PROBLEM REQUIREMENTS: Reproduce the data that follows line for line, without the pictures.

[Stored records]
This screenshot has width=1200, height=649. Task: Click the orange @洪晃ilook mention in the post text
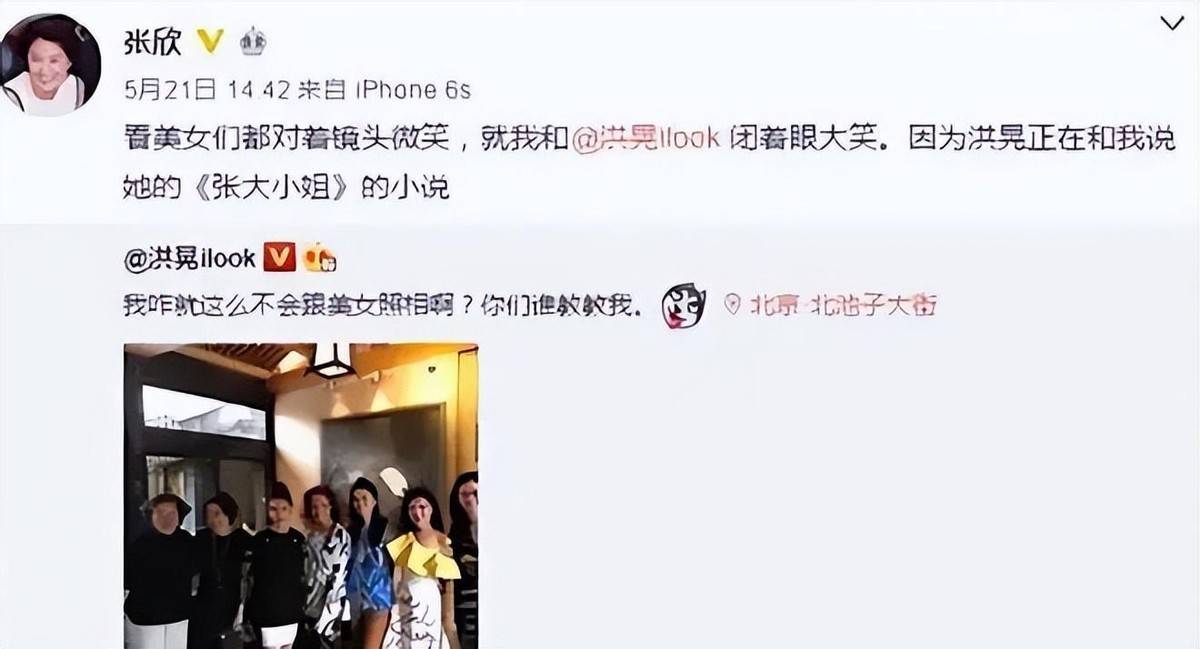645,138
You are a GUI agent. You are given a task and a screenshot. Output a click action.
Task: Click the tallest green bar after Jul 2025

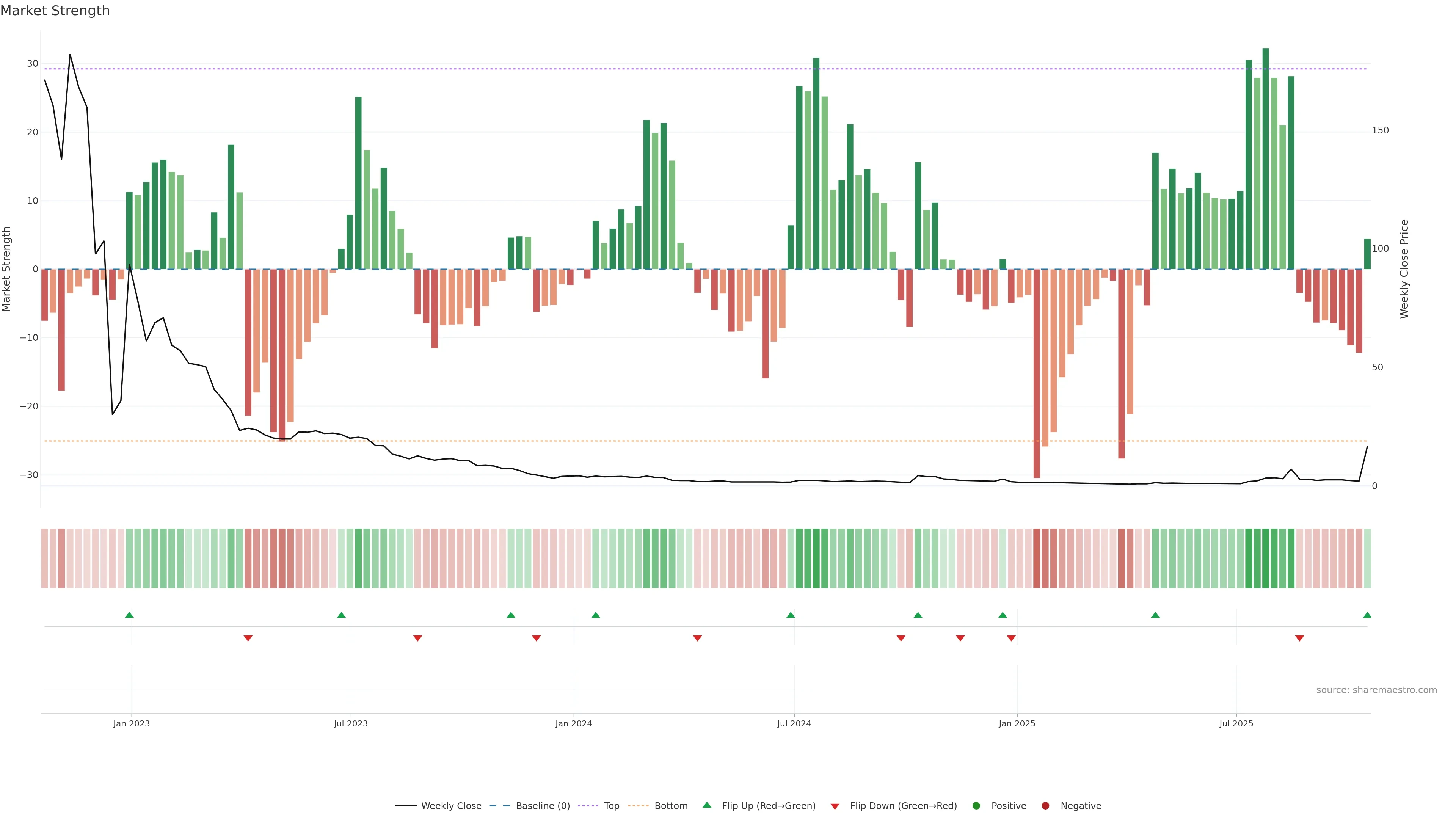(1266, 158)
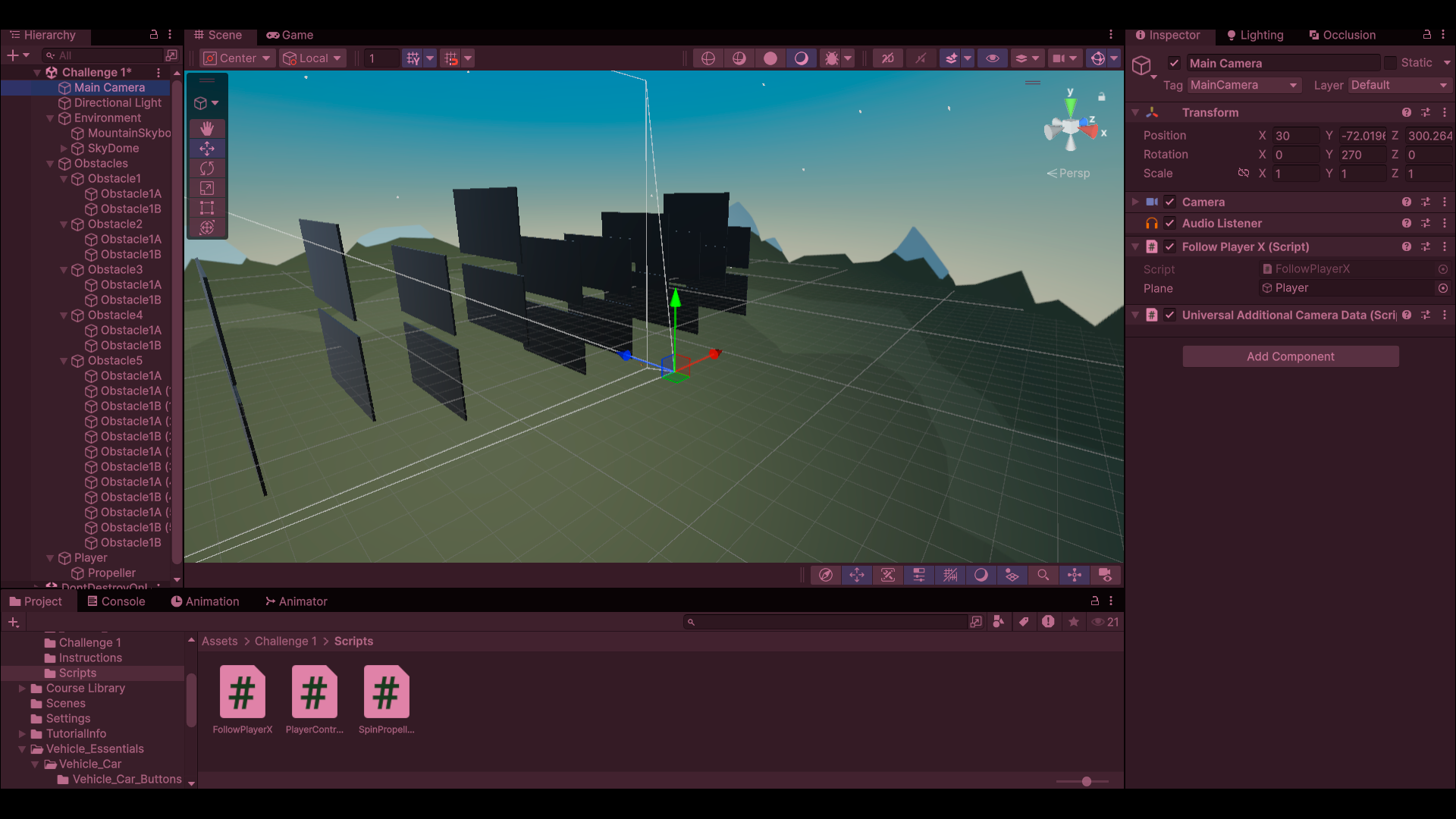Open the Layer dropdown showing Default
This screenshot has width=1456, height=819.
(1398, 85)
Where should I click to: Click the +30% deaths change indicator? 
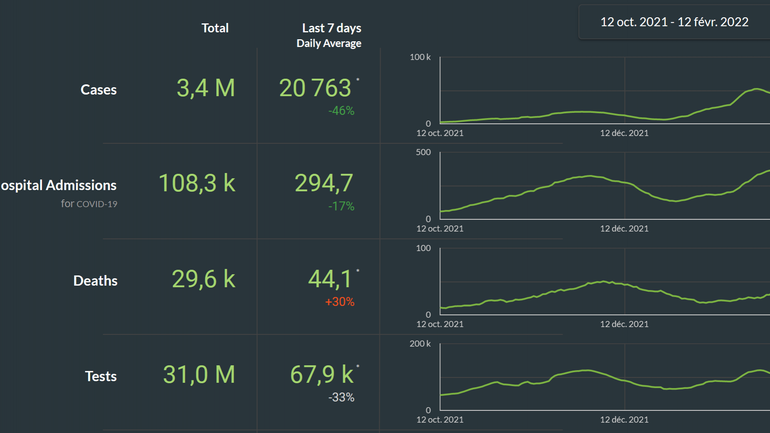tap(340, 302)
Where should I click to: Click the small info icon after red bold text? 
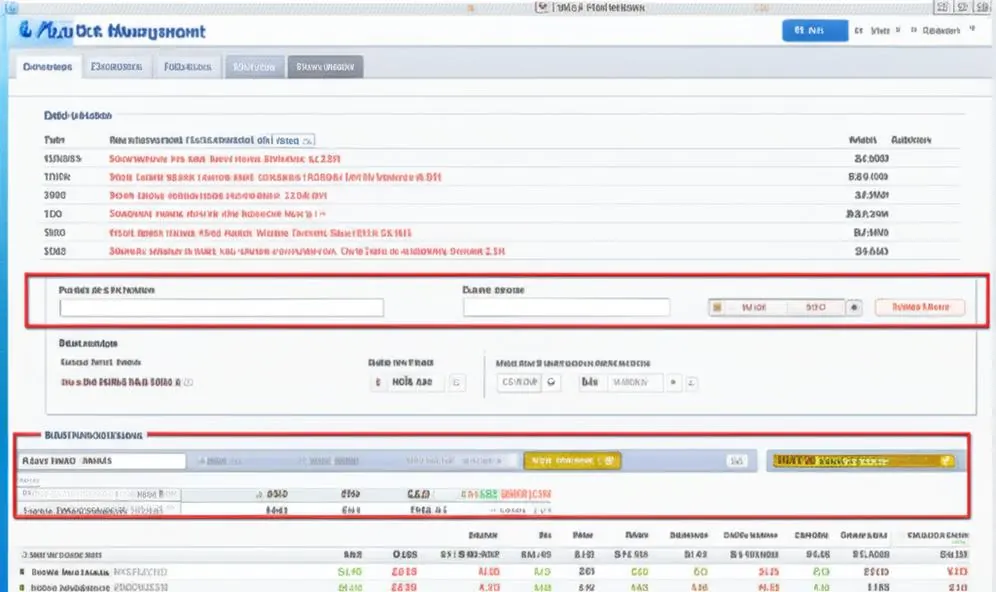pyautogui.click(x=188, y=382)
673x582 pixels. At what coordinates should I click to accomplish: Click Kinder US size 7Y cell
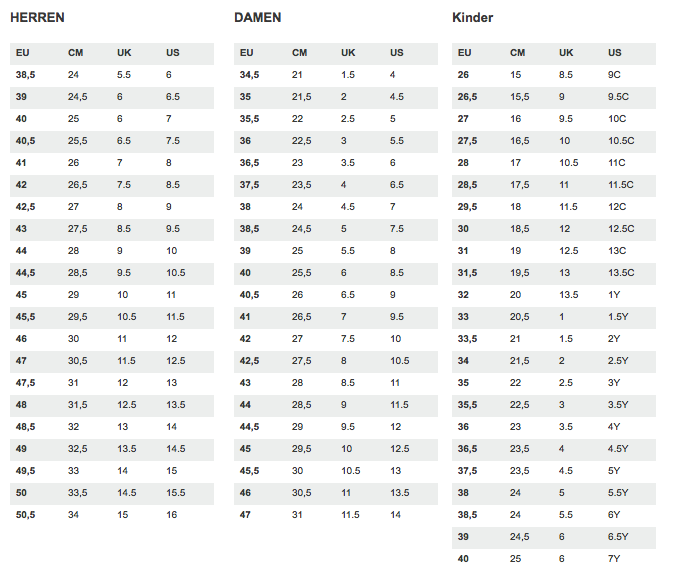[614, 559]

EXPECTED ANSWER:
This screenshot has width=1200, height=649. Task: Click the orange @洪晃ilook mention in the post text
645,138
You are a GUI agent. You are given a task and a screenshot. Output a click action.
Task: Click the tallest green bar after Jul 2025

(1266, 158)
Open the Layer dropdown showing Default
This screenshot has width=1456, height=819.
(1398, 85)
Where should I click to: Click the +30% deaths change indicator? 
tap(340, 302)
Where should I click to: Click the small info icon after red bold text? 
pyautogui.click(x=188, y=382)
673x582 pixels. At what coordinates should I click to accomplish: Click Kinder US size 7Y cell
[614, 559]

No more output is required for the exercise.